• _Problem to work on_
Every line of the data must appear again in the answer, exactly as written.

• _Data records_
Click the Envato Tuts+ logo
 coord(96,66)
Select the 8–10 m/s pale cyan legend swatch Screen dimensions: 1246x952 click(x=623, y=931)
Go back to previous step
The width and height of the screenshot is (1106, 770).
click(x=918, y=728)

• _Expected answer_
Click the Envato Tuts+ logo
 coord(96,66)
Select the 8–10 m/s pale cyan legend swatch Screen dimensions: 1246x952 click(x=623, y=931)
Go back to previous step
The width and height of the screenshot is (1106, 770).
click(x=918, y=728)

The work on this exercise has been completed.